2) The "perfect" in a tense like past perfect means the action has been ___?
3) The ____ tense too often is not used when it should be.
4) In a lede without a time element, the ____ or ____ tenses are preferred.
5) Verbs also have "mood." Which mood suggests fantasy, wishful thinking or a condition contrary to fact?
Verbs are the engines that power our stories. Weak verbs make weak writing; the perfect verb makes copy sing.
Verbs also carry powerful nuances that require care. As discussed here before, "claims" inevitably implies questions about credibility. Using "states" is, as Jack Cappon of the AP once wrote, "the instant mark of a wooden writer," and verbs like "noted" and "pointed out" impart a certain credibility.
But to avoid bollixing up things, we also should remember that a verb's tense reflects the time orientation of the writer/narrator or speaker. Do you see a problem in this recent lede about a memorial for seven students killed in a fire at Ocean Isle Beach?
Genie Lee looks across the only street leading into this North Carolina town of about 500 people to see an aluminum cross and a stone bearing her son's name.
About two miles from where she is standing sits a silent sand lot – the only sound the rustling of plastic wrap that holds dead $4 roses.
It was there six months ago that her son, William Rhea, and six of his friends did in a fire that to her is still burning.
Lee came to Ocean Isle Beach just for the day – to watch as the town memorializes her son with a cross and some flowers in a private ceremony.
Eventually, she will cross the Odell Williamson Bridge ...
"Came" is out of place. The writer, with the present tense, had signaled he was there with Lee, watching and hearing. But with "came," suddenly the writer was looking back at the scene from afar, as we do with most journalistic writing. Then, with the future tense "will," he was back to being there and looking forward.
We psychologically are hard-wired to pick up on the orientation that verb tenses signal, and such unnatural shifts clang on the brain.

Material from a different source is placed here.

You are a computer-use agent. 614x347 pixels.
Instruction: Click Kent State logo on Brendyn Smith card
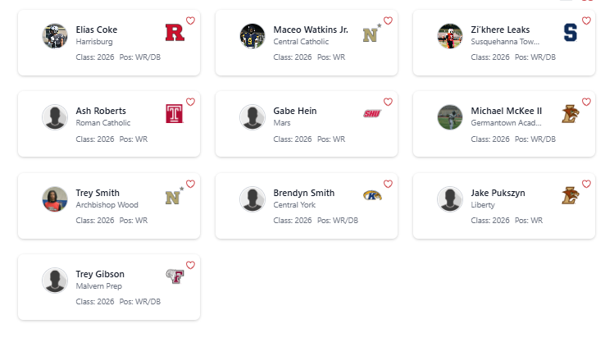pos(371,195)
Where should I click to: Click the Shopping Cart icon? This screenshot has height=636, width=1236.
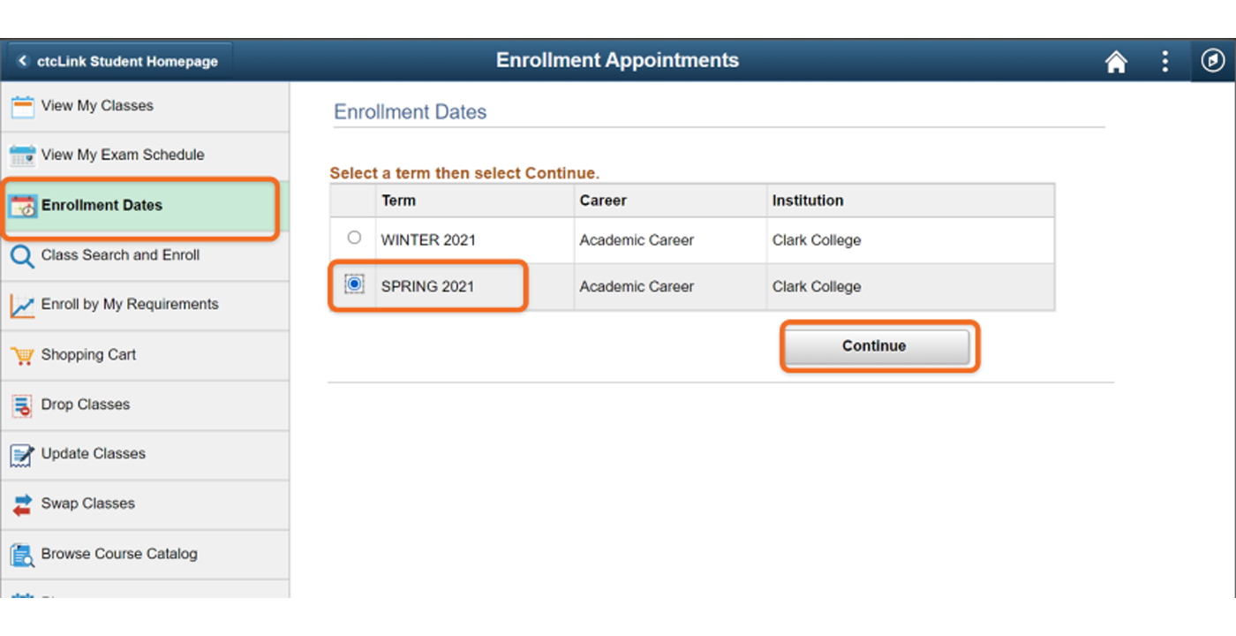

Enter the "perfect" tenses. To perfect (emphasis on the last syllable) is to complete something; the perfect tenses signify completed action. Since the writer used present as the main tense, he should have taken one step back along the sequence of tenses to present perfect (Lee has come), since her coming to the town was complete before the current narration.
Writers often use the simple past tense instead of past perfect, and editors miss it often enough that fellow copy-editing teacher Jane Harrigan calls it one of "The Five Grammar Points You Meet in Hell."
A simple example: The house was destroyed when firefighters arrived. (Did their arrival cause the destruction?) The house had been destroyed when firefighters arrived. (The destruction was complete before they got there.)
Another of the perfect tenses – present perfect – works in a lede without a time element. Again, we tend to be hard wired so that the first time we hear or read past tense, we wonder "when." Using the present perfect or present tense eases that:
-- A grand jury has indicted Mayor Joe Smith on two bribery counts.
-- (Next day) Mayor Joe Smith says he is innocent of any wrongdoing ...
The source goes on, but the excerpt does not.